### Dataset records:
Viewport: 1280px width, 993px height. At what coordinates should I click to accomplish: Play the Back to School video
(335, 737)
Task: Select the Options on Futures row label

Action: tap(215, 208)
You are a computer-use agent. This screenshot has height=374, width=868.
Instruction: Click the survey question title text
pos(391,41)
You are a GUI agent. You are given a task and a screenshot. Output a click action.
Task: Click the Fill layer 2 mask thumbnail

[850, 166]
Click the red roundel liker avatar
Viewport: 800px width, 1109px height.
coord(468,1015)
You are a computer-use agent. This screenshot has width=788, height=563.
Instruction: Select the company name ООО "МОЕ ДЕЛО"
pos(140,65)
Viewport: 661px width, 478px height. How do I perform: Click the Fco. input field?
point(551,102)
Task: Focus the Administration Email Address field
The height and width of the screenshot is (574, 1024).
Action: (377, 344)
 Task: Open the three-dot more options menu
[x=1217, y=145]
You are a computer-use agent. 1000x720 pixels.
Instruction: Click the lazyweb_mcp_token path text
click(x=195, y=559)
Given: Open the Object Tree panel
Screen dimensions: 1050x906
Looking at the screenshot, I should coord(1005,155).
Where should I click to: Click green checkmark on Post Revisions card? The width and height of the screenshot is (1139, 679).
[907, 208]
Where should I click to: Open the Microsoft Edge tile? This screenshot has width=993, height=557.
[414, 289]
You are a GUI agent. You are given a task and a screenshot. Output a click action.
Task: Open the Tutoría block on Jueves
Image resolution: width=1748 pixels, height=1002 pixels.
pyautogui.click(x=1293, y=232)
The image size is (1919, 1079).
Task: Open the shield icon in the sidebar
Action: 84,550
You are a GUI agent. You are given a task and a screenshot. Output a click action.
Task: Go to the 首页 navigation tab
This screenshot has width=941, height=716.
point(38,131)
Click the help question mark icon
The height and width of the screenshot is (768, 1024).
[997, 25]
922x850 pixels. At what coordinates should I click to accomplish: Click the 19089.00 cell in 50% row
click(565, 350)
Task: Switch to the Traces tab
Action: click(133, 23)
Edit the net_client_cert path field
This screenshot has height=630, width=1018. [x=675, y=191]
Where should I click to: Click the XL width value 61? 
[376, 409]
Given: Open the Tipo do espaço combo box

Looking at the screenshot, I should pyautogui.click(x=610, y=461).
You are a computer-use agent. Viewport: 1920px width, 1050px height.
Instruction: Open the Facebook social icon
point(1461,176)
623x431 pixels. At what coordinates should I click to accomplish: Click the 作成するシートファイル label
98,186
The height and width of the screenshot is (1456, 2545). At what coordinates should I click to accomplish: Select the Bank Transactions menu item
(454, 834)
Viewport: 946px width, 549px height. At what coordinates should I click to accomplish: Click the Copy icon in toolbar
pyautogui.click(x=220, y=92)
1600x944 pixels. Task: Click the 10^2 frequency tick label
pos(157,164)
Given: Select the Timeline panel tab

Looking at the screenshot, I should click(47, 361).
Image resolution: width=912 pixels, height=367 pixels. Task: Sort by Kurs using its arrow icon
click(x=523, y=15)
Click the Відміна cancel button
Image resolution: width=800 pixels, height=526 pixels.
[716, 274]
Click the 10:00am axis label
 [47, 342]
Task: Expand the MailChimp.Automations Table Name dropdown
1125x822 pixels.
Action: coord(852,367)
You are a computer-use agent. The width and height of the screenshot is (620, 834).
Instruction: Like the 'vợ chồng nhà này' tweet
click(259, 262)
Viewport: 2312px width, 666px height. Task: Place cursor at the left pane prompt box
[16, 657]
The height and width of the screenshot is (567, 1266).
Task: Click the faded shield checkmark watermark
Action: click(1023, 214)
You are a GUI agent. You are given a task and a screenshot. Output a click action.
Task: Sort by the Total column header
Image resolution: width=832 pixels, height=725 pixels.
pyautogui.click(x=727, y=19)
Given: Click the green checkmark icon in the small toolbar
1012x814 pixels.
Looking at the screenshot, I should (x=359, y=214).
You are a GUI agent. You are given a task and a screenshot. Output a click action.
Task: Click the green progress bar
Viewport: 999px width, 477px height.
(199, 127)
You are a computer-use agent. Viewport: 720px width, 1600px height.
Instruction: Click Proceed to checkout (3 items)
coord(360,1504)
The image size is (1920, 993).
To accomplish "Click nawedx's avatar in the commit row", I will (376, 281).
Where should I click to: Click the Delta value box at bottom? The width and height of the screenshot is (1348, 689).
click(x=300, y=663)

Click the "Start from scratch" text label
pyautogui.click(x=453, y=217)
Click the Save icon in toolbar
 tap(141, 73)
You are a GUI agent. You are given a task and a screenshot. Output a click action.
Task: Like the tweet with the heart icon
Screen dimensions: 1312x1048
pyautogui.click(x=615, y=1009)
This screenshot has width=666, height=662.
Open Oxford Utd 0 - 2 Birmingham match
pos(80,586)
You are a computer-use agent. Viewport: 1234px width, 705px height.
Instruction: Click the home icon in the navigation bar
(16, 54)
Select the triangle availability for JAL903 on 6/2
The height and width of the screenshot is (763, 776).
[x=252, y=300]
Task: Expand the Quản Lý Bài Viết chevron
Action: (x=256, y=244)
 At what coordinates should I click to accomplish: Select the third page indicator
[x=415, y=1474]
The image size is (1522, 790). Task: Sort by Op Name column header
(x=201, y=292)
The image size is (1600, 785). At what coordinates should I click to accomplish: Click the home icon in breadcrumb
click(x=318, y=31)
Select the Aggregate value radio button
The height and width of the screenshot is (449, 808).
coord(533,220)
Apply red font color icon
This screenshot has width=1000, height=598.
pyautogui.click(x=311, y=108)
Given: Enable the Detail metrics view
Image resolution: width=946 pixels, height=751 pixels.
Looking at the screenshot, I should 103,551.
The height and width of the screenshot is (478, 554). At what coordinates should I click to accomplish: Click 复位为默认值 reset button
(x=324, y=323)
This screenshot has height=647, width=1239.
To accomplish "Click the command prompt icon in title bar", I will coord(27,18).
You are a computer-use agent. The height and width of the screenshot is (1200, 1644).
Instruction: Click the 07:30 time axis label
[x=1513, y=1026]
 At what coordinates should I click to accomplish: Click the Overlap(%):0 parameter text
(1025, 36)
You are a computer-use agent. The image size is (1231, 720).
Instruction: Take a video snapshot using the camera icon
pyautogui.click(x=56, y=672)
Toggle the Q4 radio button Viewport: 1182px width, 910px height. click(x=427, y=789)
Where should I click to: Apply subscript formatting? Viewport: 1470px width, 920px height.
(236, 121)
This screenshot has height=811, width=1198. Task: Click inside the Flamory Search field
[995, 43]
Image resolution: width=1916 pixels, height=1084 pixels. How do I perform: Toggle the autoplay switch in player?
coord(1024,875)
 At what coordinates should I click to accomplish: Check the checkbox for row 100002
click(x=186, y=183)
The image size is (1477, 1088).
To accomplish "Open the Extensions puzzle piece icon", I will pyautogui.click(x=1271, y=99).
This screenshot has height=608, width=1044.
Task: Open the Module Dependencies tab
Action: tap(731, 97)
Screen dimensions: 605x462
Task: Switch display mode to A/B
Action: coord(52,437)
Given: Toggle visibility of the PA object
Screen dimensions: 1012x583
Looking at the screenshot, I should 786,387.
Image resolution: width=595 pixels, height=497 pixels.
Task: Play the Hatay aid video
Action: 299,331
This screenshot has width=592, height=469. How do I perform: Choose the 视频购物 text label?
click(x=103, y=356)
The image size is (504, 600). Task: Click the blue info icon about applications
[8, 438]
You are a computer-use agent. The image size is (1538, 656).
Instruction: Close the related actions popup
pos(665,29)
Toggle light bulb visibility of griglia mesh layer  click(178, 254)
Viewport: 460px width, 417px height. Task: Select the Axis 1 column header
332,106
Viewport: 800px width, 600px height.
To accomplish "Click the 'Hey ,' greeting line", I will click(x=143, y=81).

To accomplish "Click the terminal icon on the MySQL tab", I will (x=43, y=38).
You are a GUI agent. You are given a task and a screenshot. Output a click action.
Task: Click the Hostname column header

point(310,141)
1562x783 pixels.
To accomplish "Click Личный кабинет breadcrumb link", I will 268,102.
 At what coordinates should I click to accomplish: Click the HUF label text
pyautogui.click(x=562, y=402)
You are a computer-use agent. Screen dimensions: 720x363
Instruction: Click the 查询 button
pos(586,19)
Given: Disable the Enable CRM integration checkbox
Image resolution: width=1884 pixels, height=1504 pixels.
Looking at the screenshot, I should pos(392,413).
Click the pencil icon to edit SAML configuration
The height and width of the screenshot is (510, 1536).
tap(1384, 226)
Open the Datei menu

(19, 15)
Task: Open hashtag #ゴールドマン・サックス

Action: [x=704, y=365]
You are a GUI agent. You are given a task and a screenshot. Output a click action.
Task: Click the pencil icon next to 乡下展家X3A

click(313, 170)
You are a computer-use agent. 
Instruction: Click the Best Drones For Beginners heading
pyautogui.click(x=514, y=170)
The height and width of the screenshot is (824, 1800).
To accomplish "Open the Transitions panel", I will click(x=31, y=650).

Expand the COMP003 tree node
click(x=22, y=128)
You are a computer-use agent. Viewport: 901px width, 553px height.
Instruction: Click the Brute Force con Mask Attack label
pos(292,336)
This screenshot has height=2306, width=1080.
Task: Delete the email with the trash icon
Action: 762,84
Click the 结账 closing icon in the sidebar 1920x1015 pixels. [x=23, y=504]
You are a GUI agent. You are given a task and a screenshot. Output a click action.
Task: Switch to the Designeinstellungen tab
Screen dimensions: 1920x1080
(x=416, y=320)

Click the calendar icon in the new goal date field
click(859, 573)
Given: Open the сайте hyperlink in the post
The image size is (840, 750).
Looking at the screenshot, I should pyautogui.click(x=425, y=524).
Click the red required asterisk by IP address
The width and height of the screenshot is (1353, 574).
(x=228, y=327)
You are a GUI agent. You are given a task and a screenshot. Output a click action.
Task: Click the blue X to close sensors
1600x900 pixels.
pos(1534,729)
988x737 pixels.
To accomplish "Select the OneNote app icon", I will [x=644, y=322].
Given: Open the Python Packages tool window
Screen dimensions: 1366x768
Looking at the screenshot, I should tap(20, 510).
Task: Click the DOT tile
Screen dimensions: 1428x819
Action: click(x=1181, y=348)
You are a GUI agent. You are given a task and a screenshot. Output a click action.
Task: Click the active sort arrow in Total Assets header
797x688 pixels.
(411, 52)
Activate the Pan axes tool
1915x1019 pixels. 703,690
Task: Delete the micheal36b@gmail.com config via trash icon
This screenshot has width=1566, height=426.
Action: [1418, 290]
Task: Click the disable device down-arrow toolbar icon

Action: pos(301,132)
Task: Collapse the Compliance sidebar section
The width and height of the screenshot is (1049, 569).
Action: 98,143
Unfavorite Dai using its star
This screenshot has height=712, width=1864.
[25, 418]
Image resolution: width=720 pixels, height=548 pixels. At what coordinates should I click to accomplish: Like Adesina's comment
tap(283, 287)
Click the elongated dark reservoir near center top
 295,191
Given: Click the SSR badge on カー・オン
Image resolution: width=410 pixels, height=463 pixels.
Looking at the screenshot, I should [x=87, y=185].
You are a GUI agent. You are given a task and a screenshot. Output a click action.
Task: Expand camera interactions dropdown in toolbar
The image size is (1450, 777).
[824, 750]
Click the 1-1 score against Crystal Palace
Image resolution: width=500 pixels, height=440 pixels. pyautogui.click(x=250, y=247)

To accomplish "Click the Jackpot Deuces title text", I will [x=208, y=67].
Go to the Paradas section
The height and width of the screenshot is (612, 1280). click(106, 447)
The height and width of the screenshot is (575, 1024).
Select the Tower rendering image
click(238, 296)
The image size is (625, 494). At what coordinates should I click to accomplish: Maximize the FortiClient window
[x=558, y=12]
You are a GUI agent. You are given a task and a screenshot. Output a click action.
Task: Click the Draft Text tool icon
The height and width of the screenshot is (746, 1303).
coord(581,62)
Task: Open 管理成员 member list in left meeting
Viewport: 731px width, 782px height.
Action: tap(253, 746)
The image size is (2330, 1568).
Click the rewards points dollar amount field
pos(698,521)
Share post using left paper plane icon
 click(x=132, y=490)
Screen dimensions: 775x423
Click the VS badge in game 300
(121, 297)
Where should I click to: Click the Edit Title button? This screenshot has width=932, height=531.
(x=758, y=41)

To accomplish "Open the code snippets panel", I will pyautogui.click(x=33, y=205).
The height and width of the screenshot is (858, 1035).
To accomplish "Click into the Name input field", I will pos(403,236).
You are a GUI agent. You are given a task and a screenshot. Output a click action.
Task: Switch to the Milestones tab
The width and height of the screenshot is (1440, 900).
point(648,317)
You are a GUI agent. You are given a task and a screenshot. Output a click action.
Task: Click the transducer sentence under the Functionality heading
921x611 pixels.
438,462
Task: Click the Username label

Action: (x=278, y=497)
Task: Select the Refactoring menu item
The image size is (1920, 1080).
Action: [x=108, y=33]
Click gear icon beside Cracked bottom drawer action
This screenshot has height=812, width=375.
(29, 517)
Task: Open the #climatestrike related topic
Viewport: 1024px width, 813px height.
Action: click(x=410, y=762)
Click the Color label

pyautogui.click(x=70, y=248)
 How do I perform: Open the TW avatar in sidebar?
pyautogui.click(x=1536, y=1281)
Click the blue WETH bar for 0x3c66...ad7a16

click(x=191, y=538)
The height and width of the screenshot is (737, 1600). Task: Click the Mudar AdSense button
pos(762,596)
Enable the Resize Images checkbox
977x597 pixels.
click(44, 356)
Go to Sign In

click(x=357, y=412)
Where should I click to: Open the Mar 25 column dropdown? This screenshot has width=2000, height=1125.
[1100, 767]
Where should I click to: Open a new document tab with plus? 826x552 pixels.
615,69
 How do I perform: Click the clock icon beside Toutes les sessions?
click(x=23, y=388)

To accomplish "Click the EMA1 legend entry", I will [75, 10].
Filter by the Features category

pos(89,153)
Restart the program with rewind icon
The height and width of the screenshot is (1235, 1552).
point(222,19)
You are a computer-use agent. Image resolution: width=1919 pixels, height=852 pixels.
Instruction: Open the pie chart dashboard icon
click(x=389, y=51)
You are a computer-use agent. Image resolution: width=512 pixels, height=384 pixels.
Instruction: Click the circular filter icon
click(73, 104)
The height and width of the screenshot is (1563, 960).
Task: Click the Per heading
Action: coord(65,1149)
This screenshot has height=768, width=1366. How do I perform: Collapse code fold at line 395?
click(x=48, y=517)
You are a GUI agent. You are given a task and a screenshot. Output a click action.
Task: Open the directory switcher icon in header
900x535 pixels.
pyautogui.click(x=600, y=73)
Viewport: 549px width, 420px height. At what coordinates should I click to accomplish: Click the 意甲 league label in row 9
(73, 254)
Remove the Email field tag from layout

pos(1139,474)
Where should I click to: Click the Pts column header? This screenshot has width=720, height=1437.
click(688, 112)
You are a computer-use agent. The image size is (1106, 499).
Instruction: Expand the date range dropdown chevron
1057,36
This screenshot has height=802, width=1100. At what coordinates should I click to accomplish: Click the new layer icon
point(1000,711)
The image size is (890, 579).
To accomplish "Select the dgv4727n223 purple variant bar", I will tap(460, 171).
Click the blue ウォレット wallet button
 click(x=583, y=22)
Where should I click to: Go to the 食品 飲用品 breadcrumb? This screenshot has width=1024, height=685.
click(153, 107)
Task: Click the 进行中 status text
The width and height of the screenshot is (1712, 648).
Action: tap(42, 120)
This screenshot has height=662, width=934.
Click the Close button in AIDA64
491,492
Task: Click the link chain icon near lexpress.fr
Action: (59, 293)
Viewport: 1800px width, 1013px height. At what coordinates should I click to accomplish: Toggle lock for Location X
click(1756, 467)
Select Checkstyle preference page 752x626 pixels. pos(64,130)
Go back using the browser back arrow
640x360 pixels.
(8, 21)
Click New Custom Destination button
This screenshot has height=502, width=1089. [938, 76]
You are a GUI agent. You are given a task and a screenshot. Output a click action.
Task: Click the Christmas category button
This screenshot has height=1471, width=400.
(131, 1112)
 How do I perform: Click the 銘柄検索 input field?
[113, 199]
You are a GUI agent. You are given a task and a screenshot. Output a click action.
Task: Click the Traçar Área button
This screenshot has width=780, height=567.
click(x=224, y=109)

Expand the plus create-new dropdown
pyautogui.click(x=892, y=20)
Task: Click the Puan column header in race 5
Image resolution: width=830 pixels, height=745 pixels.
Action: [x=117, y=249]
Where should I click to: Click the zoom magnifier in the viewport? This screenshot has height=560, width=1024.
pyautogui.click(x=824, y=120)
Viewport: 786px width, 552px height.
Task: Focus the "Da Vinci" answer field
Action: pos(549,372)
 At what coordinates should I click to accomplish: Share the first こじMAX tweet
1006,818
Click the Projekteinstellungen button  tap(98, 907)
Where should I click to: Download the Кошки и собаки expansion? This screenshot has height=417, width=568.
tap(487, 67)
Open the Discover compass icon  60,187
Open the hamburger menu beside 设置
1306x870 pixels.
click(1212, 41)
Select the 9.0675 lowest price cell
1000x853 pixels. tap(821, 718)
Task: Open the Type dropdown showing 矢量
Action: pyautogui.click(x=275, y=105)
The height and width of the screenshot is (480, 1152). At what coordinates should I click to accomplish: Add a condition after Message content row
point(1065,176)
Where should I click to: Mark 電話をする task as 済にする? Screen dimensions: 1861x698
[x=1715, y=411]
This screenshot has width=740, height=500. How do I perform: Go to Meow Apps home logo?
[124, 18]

### Exercise:
Scan the preceding listing for the string "Enable" and copy every line where it occurs.

### Problem solution:
Given: Enable the Detail metrics view
Given: Disable the Enable CRM integration checkbox
Enable the Resize Images checkbox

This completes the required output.